One of my absolute favorite materials to use in my jewelry making is the faceted briolette. Whether made of gemstone, crystal or glass, the shape and sparkle of a briolette is magical to me. And it's the shape and sparkle of these that capture the imagination of many a artisan as well as their customers.
To better understand the history of briolettes, I decided to research a litle more about the process of faceting. Lapidary, or the art of cutting and polishing gemstones, has been around for centuries. There is evidence that as far back as 5000 BC humans were utilizing lapidary skills to create smoothed and carved gemstone pieces and tools. There are also referrences that say the earliest proof of faceted gemstones occurs in a piece of literature referring to crudely cut gemstones in India.
The technique of cutting gemstones to certain shapes as well as the refining of diamond cutting techniques were developed in Europe. Many of these same techniques are still used in lapidary work today.
The process of cutting, shaping and poishing briolettes and other faceted stones involves some very specialized equipment. For example, there is a cutting and grinding wheel that can vary in size from a desk top sized one (pictured right) to one the size of a potter's throwing wheel. And there are several steps in the cutting process before the shaping and polishing even begin. I attribute these as factors for te expense of briolettes.

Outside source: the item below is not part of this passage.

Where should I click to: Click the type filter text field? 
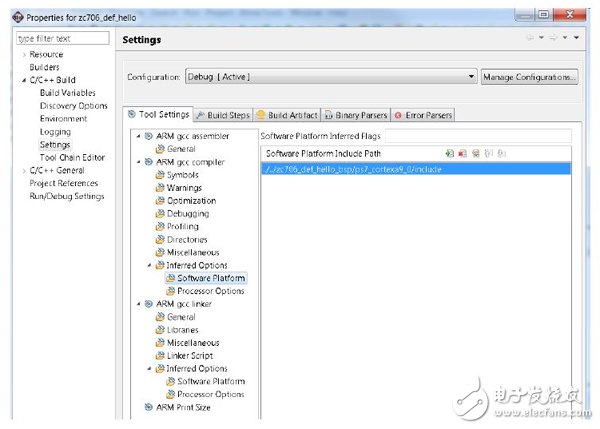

Here are some websites for more information on the process of faceting stones.
I still adore using briolettes in my jewelry work but always have marveled and dismayed about their expense. I know have a clearer understanding of why they are so expensive. And one look at them gives you clear understanding of why they are worth the price.
The definition of briolette literally is "a pear-shaped or oval gem, especially a diamond, cut in long triangular facets." However, briolettes have evolved to include smooth tear shaped gems as well as many other shapes.
Briolettes traditionally are shaped like teardrops, rounded on all sides and pointed at one end. More shapes for briolettes have evolved. There are pear briolettes, which maintain the tear drop shape but are flat on two sides instead of round all the way around. Heart shape briolettes are similar to pear brios except they have a shorter and wider shape.
Onion briolettes are short and wide like heart shaped ones but are rounded all the way around like the tear drop shaped ones. These are by far my favorite earring fodder as far as briolettes go. I would like to close this blog entry about the briolettes saying this... if you have not yet tried using a briolettes in your jewelry making, by all means spend the money and give them a try. It is well worth the investment!